In 1989, NBC News did a special on race in America, in which it interviewed a young Donald Trump, who was then a couple of years younger than I am now.
“A well-educated black has a tremendous advantage over a well-educated white in terms of the job market,” he said. “And I think a black sometimes may think that they don’t really have the advantage, or this or that, but in actuality, today, currently, it’s a, it’s a great — I’ve said on more than one occasion, even about myself, if I were starting off today, I would love to be a well-educated black because I really believe that they do have an actual advantage today.”
I was a second-year college student at the time, striving, I guess, to become one of those “well-educated blacks,” completely unaware that the man who just months earlier had taken out full-page ads in New York City newspapers demanding the death penalty for the Central Park Five was pretending to covet my burgeoning position in society.

Goal A:
Copy the listing out again, from the line containing "Where should I" through the end of the listing, and leave the pictures out.
Goal B:
Please carry on the piece about Donald Trump's 1989 remarks on race from where it stops.

Dataset entries:
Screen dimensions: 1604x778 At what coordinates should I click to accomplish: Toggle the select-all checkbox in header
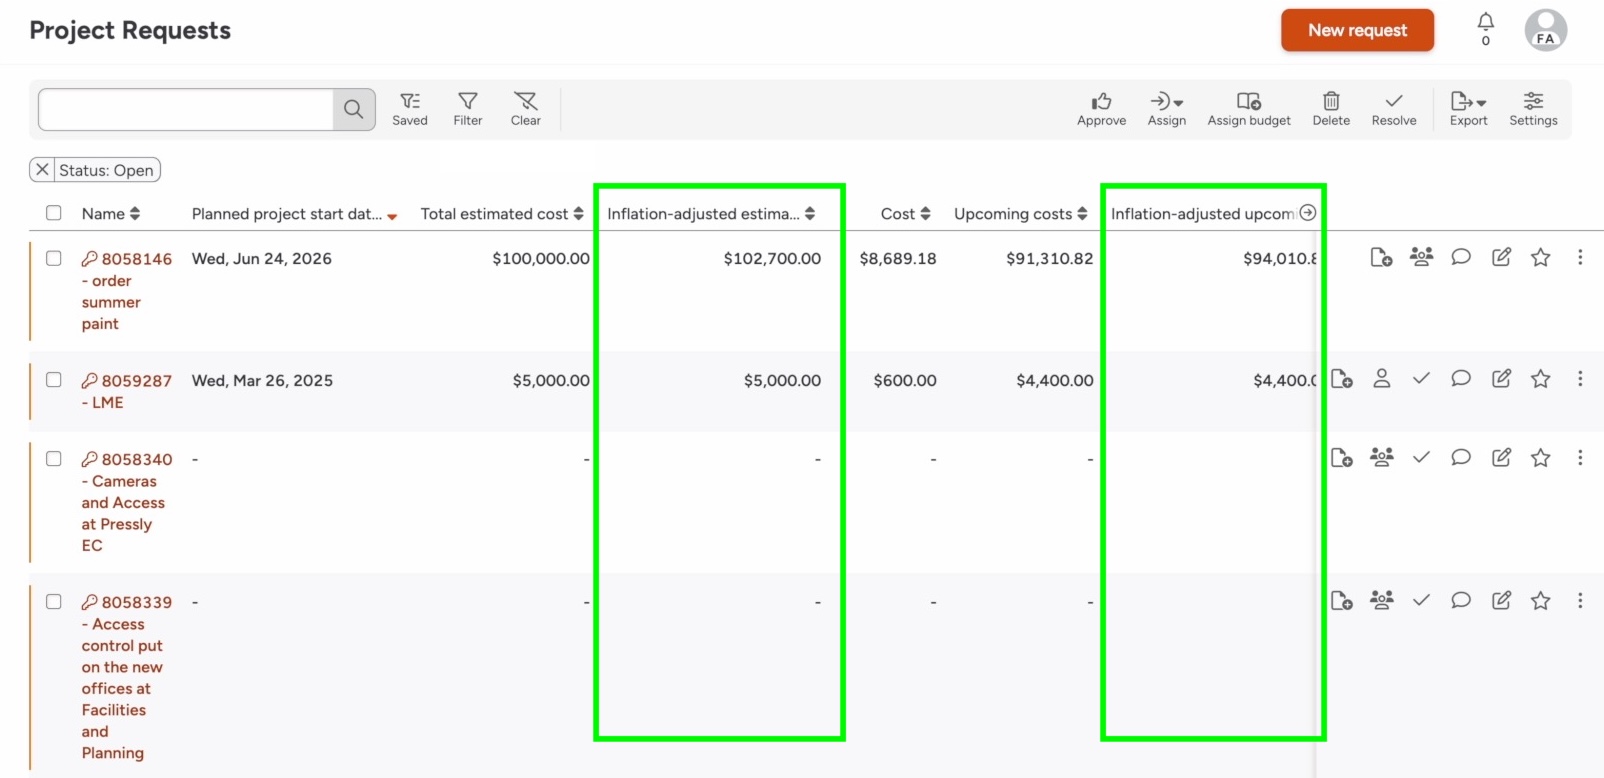[x=54, y=213]

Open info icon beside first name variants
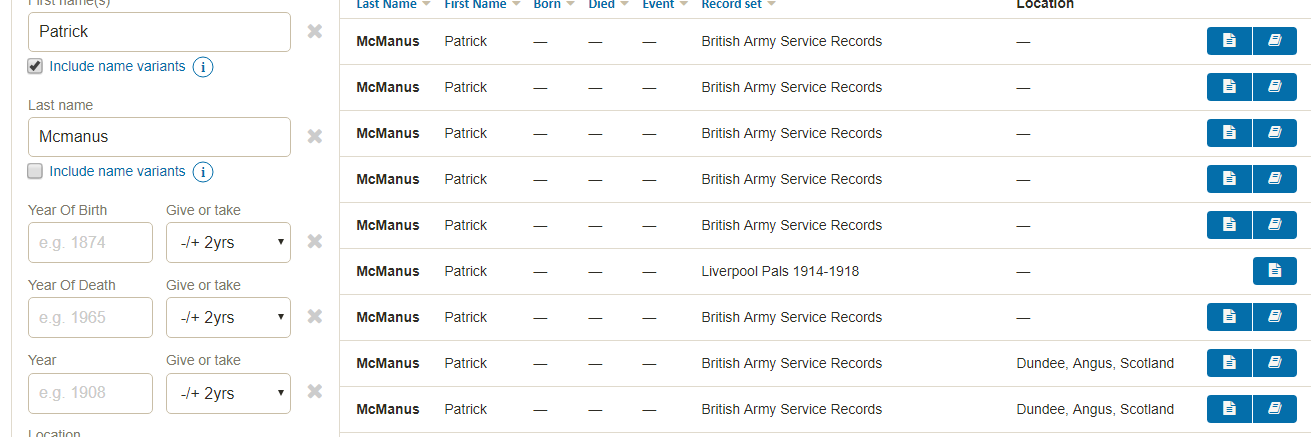click(202, 67)
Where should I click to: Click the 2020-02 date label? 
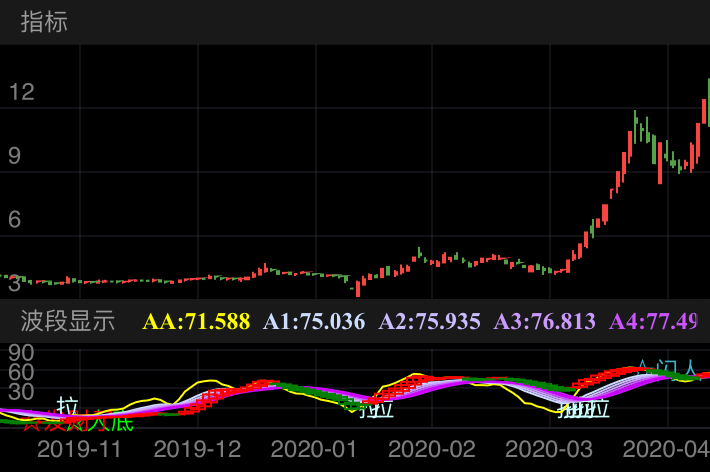[432, 449]
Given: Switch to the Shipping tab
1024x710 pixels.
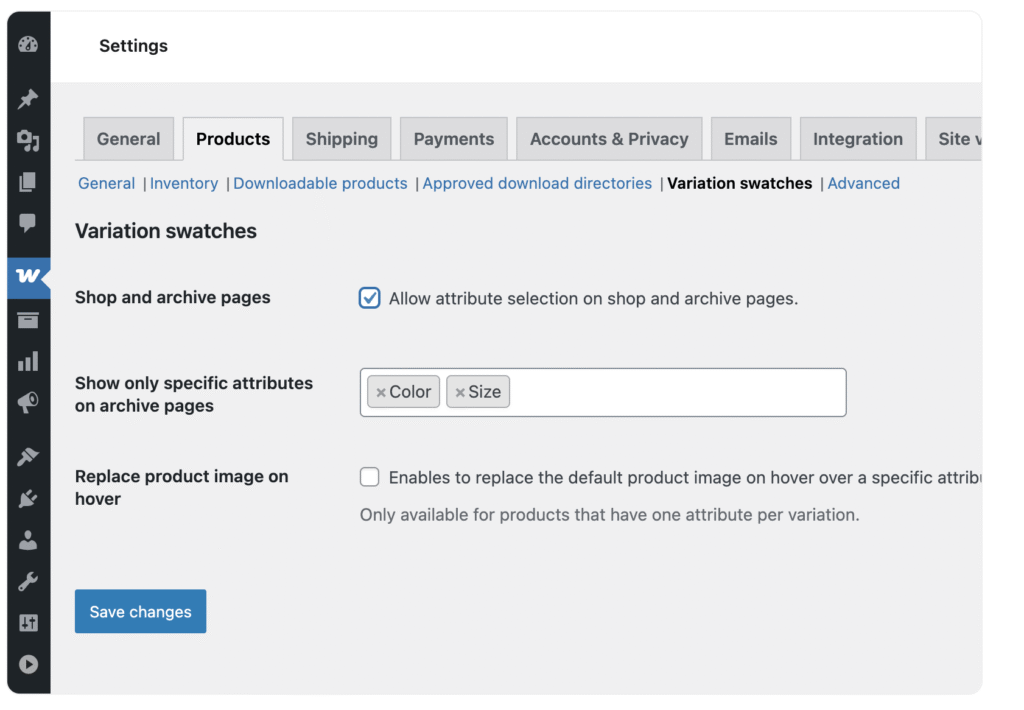Looking at the screenshot, I should 341,139.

Task response A:
Where should I click to: Click the 2020-02 date label? 
[432, 449]
Given: Switch to the Shipping tab
1024x710 pixels.
Looking at the screenshot, I should 341,139.

Task response B:
But of course, Trump was incredulous of his own comment, notable from the way he began to smirk as he mouthed the words “I would love to be a well-educated black.” It wasn’t sincerity but sarcasm. It was a way of making a point, not about jealousy but about resentment. It was a way of damning with faint praise the idea that the inviolable dominance of white male privilege in America was entering a period in which not every shred of advantage would redound to white men, even if a vast majority still did.
Trump was attempting to express a white male anger and anxiety as made-for-television profundity and witticism. It would in many ways foretell a strategy that worked well for him decades later when he ran for president.
Trump’s ability to completely embody and effectively project the petrifying fear young white men feel about the erosion of their privilege is a large part of the reason he is president today.
A new study published this week in the Proceedings of the National Academy of Sciences found what other studies have found: Support for Trump was largely motivated by white fear of displacement from dominance.
As the study put it:
“White Americans’ declining numerical dominance in the United States together with the rising status of African Americans and American insecurity about whether the United States is still the dominant global economic superpower combined to prompt a classic defensive reaction among members of dominant groups.”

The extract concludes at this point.